化合物の可視化を機械学習に適用してみた

はじめに

　創薬 (dry) Advent Calendar 2019 第15日目の記事です。

　前回は化合物を構成する原子ごとの重みを元に、原子ハイライト+ヒートマップ/棒グラフの補助図で可視化する方法を紹介しました。本記事ではその手法を機械学習に適用してみようと思います。

　前回の記事では以下の形式で算出した weights を用いれば同様に可視化できるように定義しました。

weights = weight_fn(mol)

　本記事ではこの形式に合わせて、以下の3つの手法で重みを計算します。

rdkit.Chem.Draw.SimilarityMaps.GetAtomicWeightsForModel
Feature Importance
SHAP values

[各手法の概説]

GetAtomicWeightsForModel

　RDKitのCookbook (Using scikit-learn with RDKit)でも紹介されている GetSimilarityMapForModelの中で読まれているメソッドです。以下の通り、Fingerprint全体 baseFPを用いて算出した予測値baseProbaと、原子ごとで作成したnewFPを用いて算出したnewProbaの差を以って各原子の重みとしています。

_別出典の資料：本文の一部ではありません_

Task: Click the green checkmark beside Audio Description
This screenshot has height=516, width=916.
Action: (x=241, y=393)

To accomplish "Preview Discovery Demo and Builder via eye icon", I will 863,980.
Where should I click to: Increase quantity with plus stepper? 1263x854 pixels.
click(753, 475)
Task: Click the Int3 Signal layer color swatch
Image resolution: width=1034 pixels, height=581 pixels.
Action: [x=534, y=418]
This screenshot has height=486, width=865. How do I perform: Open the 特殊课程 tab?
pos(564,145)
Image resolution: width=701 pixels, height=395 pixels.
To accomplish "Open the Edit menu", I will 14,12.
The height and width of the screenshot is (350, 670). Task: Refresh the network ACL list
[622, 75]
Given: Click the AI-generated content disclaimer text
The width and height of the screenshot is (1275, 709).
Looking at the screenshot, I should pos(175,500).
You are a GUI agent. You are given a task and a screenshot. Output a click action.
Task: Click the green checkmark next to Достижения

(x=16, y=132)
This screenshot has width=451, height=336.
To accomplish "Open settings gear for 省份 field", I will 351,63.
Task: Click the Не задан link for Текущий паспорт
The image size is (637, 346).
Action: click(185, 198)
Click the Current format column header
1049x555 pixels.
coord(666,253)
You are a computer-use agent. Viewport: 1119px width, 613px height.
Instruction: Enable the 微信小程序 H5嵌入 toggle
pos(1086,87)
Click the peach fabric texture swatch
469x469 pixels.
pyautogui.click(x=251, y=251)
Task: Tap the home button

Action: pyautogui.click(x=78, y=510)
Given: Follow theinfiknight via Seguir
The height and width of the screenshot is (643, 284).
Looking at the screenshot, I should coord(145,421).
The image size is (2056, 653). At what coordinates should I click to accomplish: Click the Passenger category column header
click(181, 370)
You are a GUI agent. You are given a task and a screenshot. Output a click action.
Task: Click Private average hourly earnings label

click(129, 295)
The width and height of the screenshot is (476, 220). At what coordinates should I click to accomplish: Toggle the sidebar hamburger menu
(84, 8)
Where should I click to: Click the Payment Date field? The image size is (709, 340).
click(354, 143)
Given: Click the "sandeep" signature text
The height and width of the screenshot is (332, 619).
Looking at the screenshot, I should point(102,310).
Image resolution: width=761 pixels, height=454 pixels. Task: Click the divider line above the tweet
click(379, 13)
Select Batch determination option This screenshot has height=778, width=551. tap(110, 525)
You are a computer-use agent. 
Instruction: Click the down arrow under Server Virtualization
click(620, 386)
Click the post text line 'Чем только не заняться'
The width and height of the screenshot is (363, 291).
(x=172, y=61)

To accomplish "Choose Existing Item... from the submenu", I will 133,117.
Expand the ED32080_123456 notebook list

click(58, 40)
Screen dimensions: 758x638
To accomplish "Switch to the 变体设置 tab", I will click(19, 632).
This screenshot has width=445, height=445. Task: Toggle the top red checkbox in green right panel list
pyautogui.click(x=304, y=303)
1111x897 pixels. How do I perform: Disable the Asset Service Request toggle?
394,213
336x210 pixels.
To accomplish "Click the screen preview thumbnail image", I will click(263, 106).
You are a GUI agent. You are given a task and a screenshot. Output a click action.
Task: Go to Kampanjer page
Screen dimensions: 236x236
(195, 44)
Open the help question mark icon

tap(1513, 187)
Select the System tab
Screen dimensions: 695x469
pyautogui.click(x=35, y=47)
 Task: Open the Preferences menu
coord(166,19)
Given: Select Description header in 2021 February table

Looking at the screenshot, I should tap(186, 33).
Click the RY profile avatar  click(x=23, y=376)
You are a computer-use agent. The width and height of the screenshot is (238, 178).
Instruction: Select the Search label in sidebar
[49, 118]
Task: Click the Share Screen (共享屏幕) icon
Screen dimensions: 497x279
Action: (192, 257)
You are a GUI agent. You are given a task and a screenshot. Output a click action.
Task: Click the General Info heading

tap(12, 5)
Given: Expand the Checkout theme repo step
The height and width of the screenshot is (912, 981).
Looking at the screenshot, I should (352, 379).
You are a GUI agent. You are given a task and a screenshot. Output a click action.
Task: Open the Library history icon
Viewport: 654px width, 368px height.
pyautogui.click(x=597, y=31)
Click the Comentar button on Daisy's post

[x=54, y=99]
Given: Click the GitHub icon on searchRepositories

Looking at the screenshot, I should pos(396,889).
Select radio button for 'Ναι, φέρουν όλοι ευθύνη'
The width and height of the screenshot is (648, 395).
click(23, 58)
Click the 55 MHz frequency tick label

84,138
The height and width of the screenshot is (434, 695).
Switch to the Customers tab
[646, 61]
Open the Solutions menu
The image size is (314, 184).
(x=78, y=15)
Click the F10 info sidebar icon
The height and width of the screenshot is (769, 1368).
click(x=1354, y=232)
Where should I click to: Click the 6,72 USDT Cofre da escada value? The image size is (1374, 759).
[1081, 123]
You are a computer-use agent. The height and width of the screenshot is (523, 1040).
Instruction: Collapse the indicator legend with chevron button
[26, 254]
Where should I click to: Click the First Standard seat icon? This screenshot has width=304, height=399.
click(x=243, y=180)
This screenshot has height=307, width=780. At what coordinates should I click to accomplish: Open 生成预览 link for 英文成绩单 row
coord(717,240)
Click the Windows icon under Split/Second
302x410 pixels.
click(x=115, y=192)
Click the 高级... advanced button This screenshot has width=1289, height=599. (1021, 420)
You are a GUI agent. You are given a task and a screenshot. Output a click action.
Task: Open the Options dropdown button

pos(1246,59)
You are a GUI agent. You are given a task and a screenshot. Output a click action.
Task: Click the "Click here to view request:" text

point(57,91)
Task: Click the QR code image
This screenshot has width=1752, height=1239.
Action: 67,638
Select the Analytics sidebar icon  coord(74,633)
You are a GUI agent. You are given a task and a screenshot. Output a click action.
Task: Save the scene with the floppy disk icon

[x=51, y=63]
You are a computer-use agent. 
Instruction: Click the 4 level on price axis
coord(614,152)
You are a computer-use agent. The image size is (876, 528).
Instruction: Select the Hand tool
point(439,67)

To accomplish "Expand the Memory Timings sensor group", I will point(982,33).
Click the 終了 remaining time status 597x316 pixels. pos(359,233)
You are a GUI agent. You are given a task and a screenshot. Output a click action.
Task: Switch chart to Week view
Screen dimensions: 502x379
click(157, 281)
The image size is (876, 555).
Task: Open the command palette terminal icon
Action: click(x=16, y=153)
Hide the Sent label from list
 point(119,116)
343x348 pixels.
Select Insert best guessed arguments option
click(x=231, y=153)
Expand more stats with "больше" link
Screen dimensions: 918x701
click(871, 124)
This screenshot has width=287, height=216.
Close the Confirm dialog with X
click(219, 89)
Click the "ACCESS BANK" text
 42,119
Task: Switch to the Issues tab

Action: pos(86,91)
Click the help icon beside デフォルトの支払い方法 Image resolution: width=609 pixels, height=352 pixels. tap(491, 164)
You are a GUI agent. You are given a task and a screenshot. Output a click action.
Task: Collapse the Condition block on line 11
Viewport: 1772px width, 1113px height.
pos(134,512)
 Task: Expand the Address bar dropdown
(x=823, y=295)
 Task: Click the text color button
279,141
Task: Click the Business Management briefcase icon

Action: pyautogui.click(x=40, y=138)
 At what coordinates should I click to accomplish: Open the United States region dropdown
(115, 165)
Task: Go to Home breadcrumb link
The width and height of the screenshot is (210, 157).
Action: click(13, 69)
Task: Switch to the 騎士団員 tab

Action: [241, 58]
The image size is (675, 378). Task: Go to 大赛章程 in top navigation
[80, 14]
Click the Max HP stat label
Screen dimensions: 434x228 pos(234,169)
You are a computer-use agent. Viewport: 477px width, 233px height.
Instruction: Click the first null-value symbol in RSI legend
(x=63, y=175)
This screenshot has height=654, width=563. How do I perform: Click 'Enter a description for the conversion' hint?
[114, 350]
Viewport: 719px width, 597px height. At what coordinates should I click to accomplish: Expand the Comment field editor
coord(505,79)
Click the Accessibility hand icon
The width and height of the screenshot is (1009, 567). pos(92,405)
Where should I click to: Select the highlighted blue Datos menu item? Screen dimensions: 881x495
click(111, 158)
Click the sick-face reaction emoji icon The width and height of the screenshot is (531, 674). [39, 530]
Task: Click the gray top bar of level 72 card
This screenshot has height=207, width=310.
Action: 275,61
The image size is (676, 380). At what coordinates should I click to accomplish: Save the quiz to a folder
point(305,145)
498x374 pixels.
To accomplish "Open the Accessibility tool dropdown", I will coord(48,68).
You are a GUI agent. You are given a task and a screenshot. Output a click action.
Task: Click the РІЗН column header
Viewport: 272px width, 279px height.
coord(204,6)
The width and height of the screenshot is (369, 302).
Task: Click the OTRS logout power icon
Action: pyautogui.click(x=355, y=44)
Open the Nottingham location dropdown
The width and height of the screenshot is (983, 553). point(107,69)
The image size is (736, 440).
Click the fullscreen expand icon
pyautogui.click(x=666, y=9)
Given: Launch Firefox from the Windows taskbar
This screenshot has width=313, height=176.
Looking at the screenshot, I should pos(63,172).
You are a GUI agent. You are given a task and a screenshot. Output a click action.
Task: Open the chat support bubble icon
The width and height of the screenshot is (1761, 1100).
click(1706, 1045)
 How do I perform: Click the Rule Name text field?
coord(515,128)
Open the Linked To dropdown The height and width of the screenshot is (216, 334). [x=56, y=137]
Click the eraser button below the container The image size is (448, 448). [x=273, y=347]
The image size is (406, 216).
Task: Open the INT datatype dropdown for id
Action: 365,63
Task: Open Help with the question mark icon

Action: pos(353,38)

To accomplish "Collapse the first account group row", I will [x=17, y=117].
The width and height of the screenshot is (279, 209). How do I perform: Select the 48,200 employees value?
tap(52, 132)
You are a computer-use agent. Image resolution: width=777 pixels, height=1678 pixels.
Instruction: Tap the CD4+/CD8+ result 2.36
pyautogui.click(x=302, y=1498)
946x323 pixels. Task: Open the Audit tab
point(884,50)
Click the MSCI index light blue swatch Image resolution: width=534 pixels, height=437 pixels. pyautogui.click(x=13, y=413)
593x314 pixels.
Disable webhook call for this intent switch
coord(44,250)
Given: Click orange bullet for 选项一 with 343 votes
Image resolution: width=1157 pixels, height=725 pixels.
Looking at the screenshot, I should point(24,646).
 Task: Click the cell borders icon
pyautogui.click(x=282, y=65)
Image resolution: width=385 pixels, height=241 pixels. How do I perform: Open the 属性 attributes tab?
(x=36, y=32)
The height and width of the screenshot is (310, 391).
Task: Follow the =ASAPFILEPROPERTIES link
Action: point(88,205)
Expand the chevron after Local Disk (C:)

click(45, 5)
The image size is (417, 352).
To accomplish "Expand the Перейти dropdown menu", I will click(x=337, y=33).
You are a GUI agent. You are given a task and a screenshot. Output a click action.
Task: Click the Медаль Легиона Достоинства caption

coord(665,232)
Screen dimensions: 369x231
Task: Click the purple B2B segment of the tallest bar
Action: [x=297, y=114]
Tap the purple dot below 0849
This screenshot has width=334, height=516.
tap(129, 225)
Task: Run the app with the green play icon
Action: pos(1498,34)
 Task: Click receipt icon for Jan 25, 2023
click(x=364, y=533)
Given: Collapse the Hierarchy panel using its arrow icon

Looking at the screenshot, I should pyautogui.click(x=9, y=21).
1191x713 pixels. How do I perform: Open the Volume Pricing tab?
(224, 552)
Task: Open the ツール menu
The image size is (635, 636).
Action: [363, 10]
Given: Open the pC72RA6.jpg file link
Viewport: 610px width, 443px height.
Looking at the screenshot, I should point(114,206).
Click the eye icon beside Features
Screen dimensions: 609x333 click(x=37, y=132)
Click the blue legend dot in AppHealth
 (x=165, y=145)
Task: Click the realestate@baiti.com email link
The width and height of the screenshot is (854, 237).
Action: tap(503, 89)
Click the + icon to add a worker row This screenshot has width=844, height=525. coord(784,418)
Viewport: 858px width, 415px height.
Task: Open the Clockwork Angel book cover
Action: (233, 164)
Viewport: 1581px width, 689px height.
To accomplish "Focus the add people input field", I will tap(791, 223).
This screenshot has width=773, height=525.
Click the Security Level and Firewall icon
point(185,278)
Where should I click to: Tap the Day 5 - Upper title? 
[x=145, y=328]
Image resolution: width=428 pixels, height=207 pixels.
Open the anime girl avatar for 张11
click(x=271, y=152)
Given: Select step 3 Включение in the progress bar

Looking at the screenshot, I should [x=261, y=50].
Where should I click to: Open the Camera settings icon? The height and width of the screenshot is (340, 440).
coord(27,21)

# https://github.com/rdkit/rdkit/blob/master/rdkit/Chem/Draw/SimilarityMaps.py より
def GetAtomicWeightsForModel(probeMol, fpFunction, predictionFunction):
    """
    Calculates the atomic weights for the probe molecule based on
    a fingerprint function and the prediction function of a ML model.
    Parameters:
      probeMol -- the probe molecule
      fpFunction -- the fingerprint function
      predictionFunction -- the prediction function of the ML model
    """
    if hasattr(probeMol, '_fpInfo'):
        delattr(probeMol, '_fpInfo')
    probeFP = fpFunction(probeMol, -1)
    baseProba = predictionFunction(probeFP)
    # loop over atoms
    weights = []
    for atomId in range(probeMol.GetNumAtoms()):
        newFP = fpFunction(probeMol, atomId)
        newProba = predictionFunction(newFP)
        weights.append(baseProba - newProba)
    if hasattr(probeMol, '_fpInfo'):
        delattr(probeMol, '_fpInfo')
    return weights

Feature Importance

　決定木系アルゴリズムにおいて、各特徴量が判別/回帰にどれぐらい寄与したかを示す指標です。改めて解説するよりはググれば解説記事が見つかるのでそちらを挙げるに留めます。

SHAP（SHapley Additive exPlanations) values

　2017年末に出てきた手法ですが、同時に使いやすいライブラリーが出てきたこともあって急速に利活用が進んでいる手法です。ケムインフォマティクスの分野でも早速活用・解析した論文が出ています。よく「ゲーム理論に基づいて...」という説明がなされますが、考え方としてはシンプルに、ある特徴量がない場合の予測値の差分をその特徴量の重要度として計算しているものです。こちらも詳細は先達の記事へ。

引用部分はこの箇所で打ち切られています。